The importance of family worship

“Worship God in your family. – If you do not worship God in your family, you are living in positive sin; you may be quite sure you do not care for the souls of your family. If you neglect to spread a meal for your children to eat, would it not be said that you did not care for their bodies? And if you do not lead your children and servants to the green pastures of God’s Word, and to seek the living water, how plain is it that you do not care for their souls! Do it regularly, morning and evening. It is more needful than your daily food, more needful than your work. How vain and silly all your excuses will appear, when you look back from Hell! Do it fully. Some clip off the psalm, and some the reading of the Word; and so the worship of God is reduced to a mockery. Do it in a spiritual, lively manner, go to it as to a well of salvation.”

– Robert Murray M’Cheyne

The silenced M’Cheyne learns humility

“July 8 [1836 diary] – Since Tuesday have been laid up with illness. Set by once more for a season to feel my unprofitableness and cure my pride. When shall this self-choosing temper be healed? ‘Lord, I will preach, run, visit, wrestle,’ said I. ‘No, thou shalt lie in thy bed and suffer,’ said the Lord. Today missed some fine opportunities of speaking a word for Christ. The Lord saw I would have spoken as much for my own honor as His, and therefore shut my mouth. I see a man cannot be a faithful minister, until he preaches Christ for Christ’s sake – until he gives up striving to attract people to himself, and seeks only to attract them to Christ. Lord, give me this!”

– Robert Murray M’Cheyne in Andrew Bonar, Memoir & Remains of Robert Murray M’Cheyne (Banner of Truth: 1844/2004), p. 45

Earnest preaching and earnest conversation

When I think of being earnest in the pulpit many quotes from preachers come to mind (see the quotes here by John Angell James). But what about earnestness during a one-on-one lunch or breakfast meeting? This is where I must learn more about earnestness and feel the same weight as when I climb behind the pulpit. If what people see inside and outside the pulpit are inconsistent, our preaching loses authority. If we are to be earnest in the pulpit we must be earnest outside the pulpit as well. This is the great warning from the life of M’Cheyne:

“Whatever be said in the pulpit men will not much regard, though they may feel it at the time, if the minister does not say the same in private, with equal earnestness, in speaking with his people face to face; and it must be in our moments of most familiar intercourse with them, that we are thus to put the seal to all we say in public. Familiar moments are the times when the things that are most closely twined round the heart are brought out to view; and shall we forbear … We must not only speak faithfully to our people in our sermons, but live faithfully for them too. Perhaps it may be found that the reason why many who preach the gospel fully and in all earnestness are not owned of God in the conversion of souls, is to be found in their defective exhibition of grace in these easy moments of life … It was noticed long ago that men will give you leave [permission] to preach against their sins as much as you will, if you will but be easy with them when you have done, and talk as they do, and live as they live. How much otherwise was it with Mr. M’Cheyne, all who knew him are witnesses.”
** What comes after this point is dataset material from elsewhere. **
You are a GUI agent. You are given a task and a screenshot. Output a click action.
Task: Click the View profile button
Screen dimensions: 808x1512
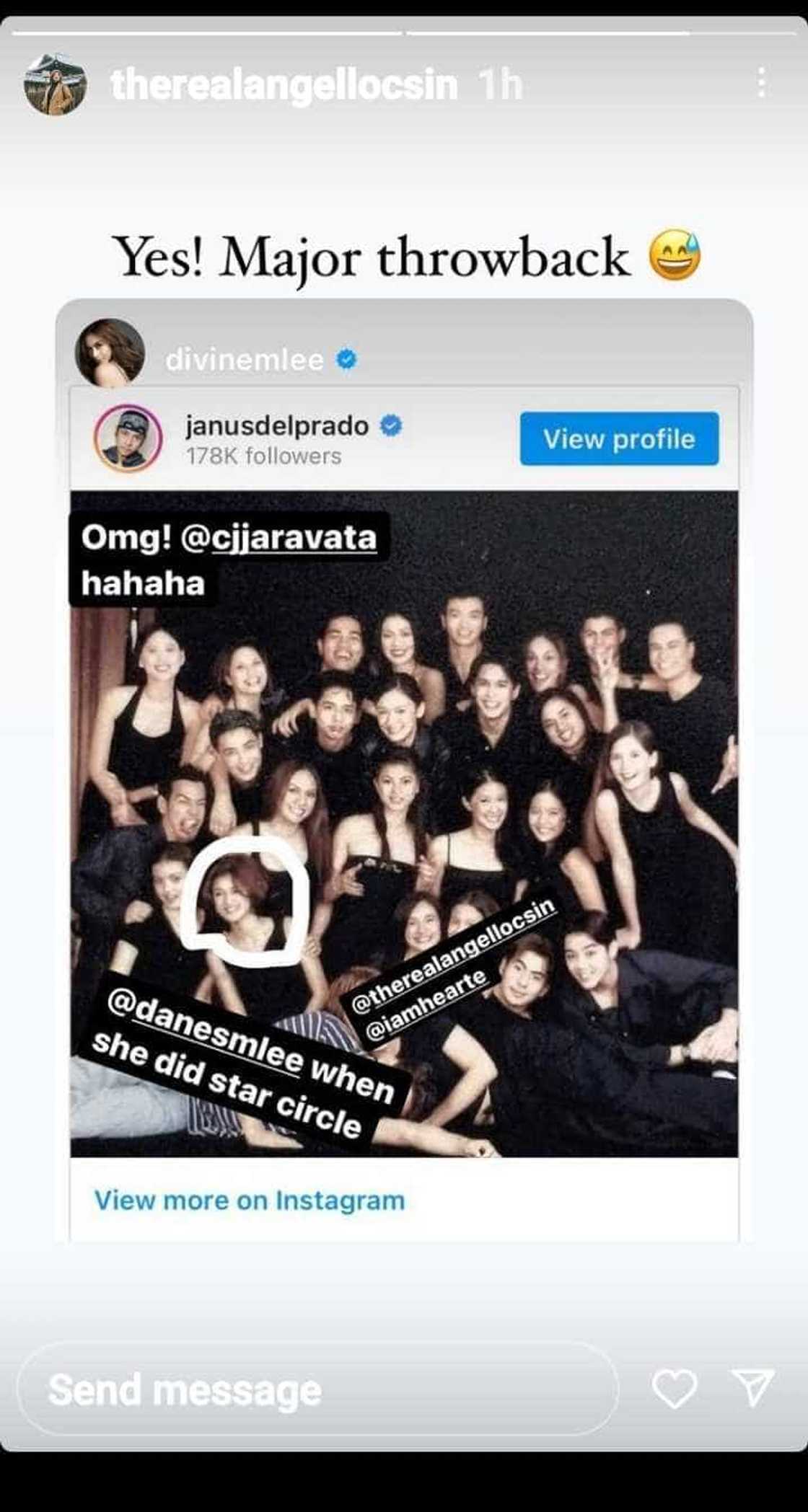click(619, 438)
Andrew Bonar, Memoir & Remains of Robert Murray M’Cheyne (Banner of Truth: 1844/2004), p. 74

Church discipline

“When I first entered upon the work of the ministry among you, I was exceedingly ignorant of the vast importance of church discipline. I thought that my great and almost only work was to pray and preach. I saw your souls to be so precious, and the time so short, that I devoted all my time, and care, and strength, to labor in word and doctrine. When cases of discipline were brought before me and the elders, I regarded them with something like abhorrence. It was a duty I shrank from; and I may truly say it nearly drove me from the work of the ministry among you altogether. But it pleased God, who teaches His servants in another way than man teaches, to bless some of the cases of discipline to the manifest and undeniable conversion of the souls of those under our care; and from that hour a new light broke in upon my mind, and I saw that if preaching be an ordinance of Christ, so is church discipline. I now feel very deeply persuaded that both are of God – that two keys are committed to us by Christ: the one the key of doctrine, by means of which we unlock the treasures of the Bible; the other the key of discipline, by which we open or shut the way to the sealing ordinances of the faith. Both are Christ’s gift, and neither is to be resigned without sin.”

– Robert Murray M’Cheyne in Andrew Bonar, Memoir & Remains of Robert Murray M’Cheyne (Banner of Truth: 1844/2004), p. 73.

See Matthew 18:15-20 (clearly defined steps of church discipline), 1 Cor. 5:4-5 with 5:9-13; 2 Cor. 7:8-12 (the fruit of godly confrontation); 1 Tim. 1:18-20; Tit. 3:9-11 (notice the difference between church discipline and dealing with the divisive man); Rev. 2:1-7 (notice how a disciplining and discerning church can still lack in passionate love for Christ).